Prediction of postchemotherapy ovarian function using markers of ovarian reserve

N Lynn Henry, Rong Xia, Anne F Schott, Daniel McConnell, Mousumi Banerjee, Daniel F Hayes, N Lynn Henry, Rong Xia, Anne F Schott, Daniel McConnell, Mousumi Banerjee, Daniel F Hayes

Abstract

Background: Reproductive-aged women frequently receive both chemotherapy and endocrine therapy as part of their treatment regimen for early stage hormone receptor-positive breast cancer. Chemotherapy results in transient or permanent ovarian failure in the majority of women. The difficulty in determining which patients will recover ovarian function has implications for adjuvant endocrine therapy decision making. We hypothesized that pretreatment serum anti-Müllerian hormone (AMH) and inhibin B concentrations would predict for ovarian function following chemotherapy.

Methods: Pre- and perimenopausal women aged 25-50 years with newly diagnosed breast cancer were enrolled. Subjects underwent phlebotomy for assessment of serum AMH, inhibin B, follicle-stimulating hormone, and estradiol prior to chemotherapy and 1 month and 1 year following completion of treatment. Associations among hormone concentrations, clinical factors, and biochemically assessed ovarian function were assessed.

Results: Twenty-seven subjects were evaluable for the primary endpoint. Median age was 41. Twenty subjects (74.1%) experienced recovery of ovarian function within 18 months. Of the 26 evaluable subjects assessed prior to chemotherapy, 19 (73.1%) had detectable serum concentrations of AMH. The positive predictive value of a detectable baseline serum AMH concentration for recovery of ovarian function was 94.7%, and the negative predictive value was 85.7%. On univariate analysis, younger age and detectable serum AMH concentration at chemotherapy initiation were predictive of increased likelihood of recovery of ovarian function.

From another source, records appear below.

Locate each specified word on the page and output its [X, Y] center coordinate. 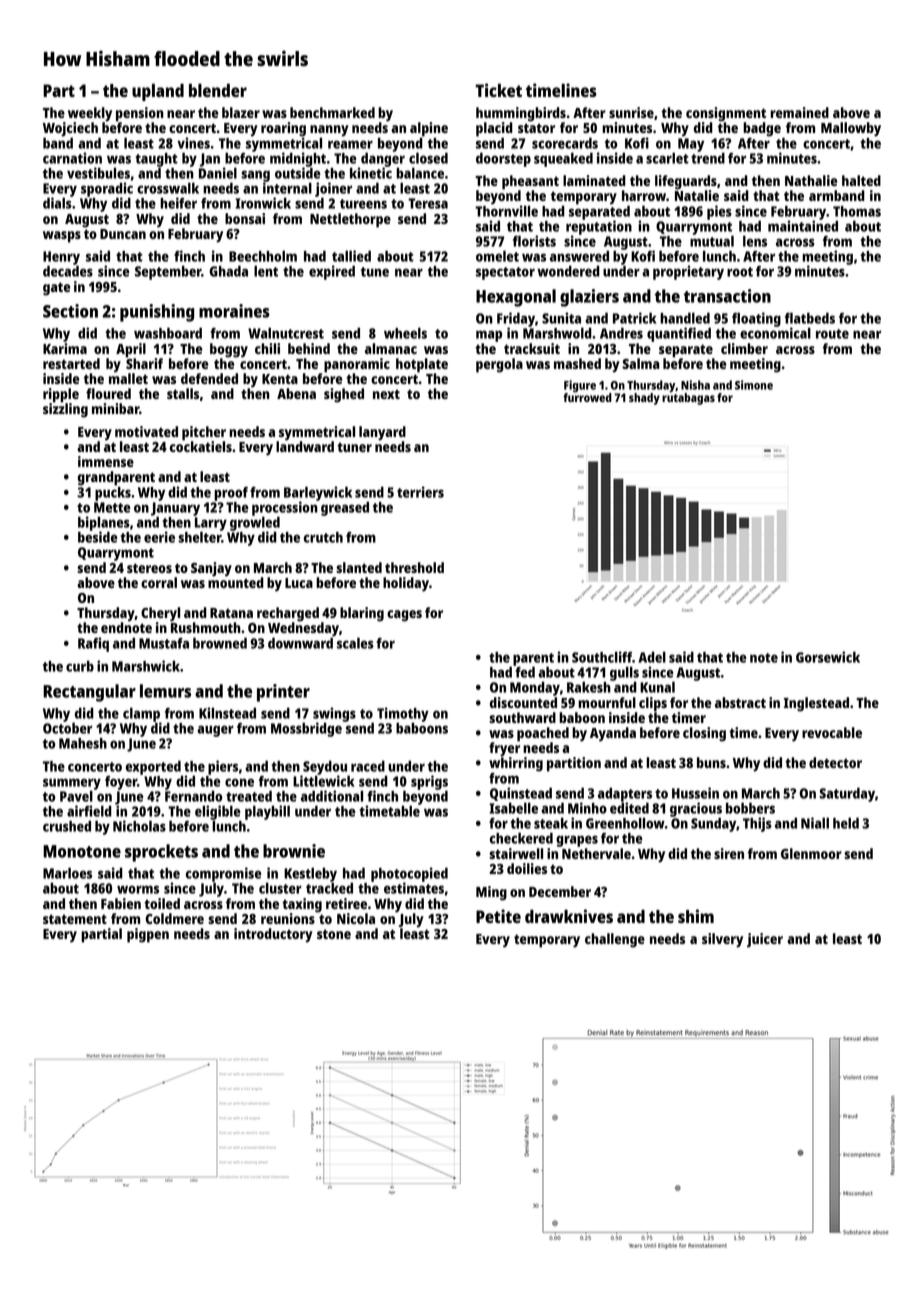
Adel [652, 657]
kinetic [371, 173]
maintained [803, 226]
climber [744, 348]
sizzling [65, 410]
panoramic [357, 365]
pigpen [148, 935]
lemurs [165, 691]
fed [525, 672]
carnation [72, 158]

Conclusion: Prechemotherapy assessment of serum AMH may be useful for predicting postchemotherapy ovarian function. This finding has implications for decision making about adjuvant endocrine therapy in premenopausal women treated with chemotherapy.

Trial registration: ClinicalTrials.gov NCT00644683.

Keywords: Anti-Müllerian hormone; Breast cancer; Chemotherapy; Ovarian function.

Conflict of interest statement

Disclosures of potential conflicts of interest may be found at the end of this article.

Figures

Figure 1.
Figure 1.
Change in serum concentrations of ovarian reserve markers with chemotherapy. Each line signifies an individual subject. Solid lines: subjects aged >40 years. Dotted lines: subjects aged ≤40 years. Blue lines: subjects with ovarian failure. Red lines: subjects with ovarian function recovery. Black bars: mean hormone concentration at each time point. (A): AMH. (B): Inhibin B. (C): FSH. (D): Estradiol. Abbreviations: AMH, anti-Müllerian hormone; chemo, chemotherapy; FSH, follicle-stimulating hormone.